ミラは星空を見上げて、子どものように足をぶらぶらと揺らしていた。




 そう言えば随分話し込んでしまったけれど、センパイはまだ戻ってこない。様子を見に行こうと立ち上がったときに、センパイが倉庫から現れた。センパイは肩から上を、ずいぶん重そうにしてこちらに向かってくる。

「デューイ、これ」

遠くの方で、はいとこちらに向けられるスクロールを歩いて取りに行く。

「それが無理だったら、今日は諦める」

センパイはそう言って、俺が座っていた椅子にかわりにどしんと腰掛けた。目頭を揉んでいるセンパイが顔を上げるのを、左手にスクロールを広げて待つ。

「頼む」

センパイはこちらを見上げてしかめっ面でそう言ったあと、腰に重りでも乗せているような仕草で立ち上がった。その隣でミラが軽やかに立ち上がる。

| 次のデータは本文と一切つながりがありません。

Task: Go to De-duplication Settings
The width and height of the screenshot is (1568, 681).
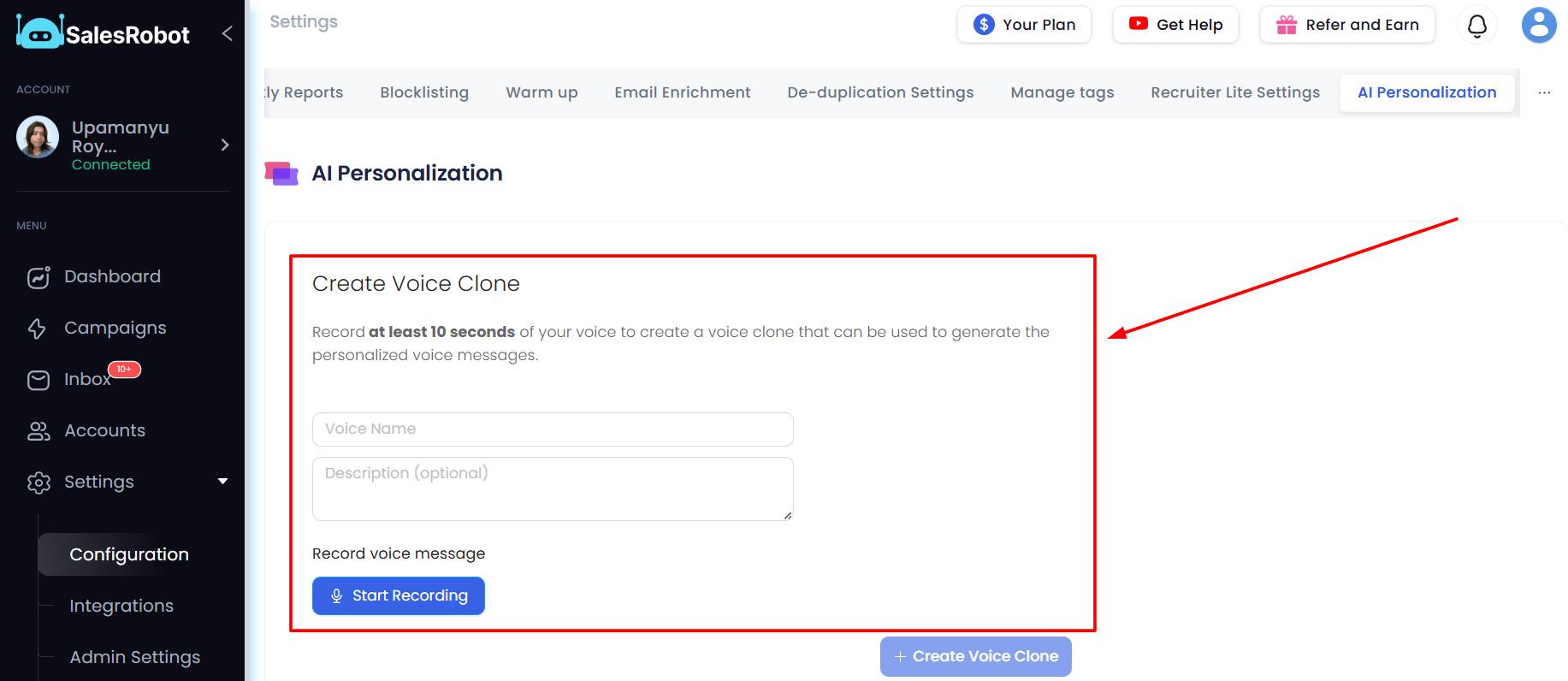Action: [880, 92]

 同じ小麦色の髪をした兄妹に見守られながら、「始めるぞ」と宣言して贋作のスクロールに体から取り出した魔素を送る。


 浮かび上がった、黄金色に輝く魔方陣。

 ふらふらと揺れているはかなげなそれに、震えながら手を伸ばし、触れた瞬間――

 

 見逃しそうなほどの小さな火の玉が、そっと現れては消えた。




 慌てて下を向く。そして、どうしても止まらないことが分かって、二人に背中を向けた。


 別に俺自身の何かが変わって、『魔法が使える俺』に変身したわけじゃない。


 だけど、膝は震えて――涙は止まらなかった。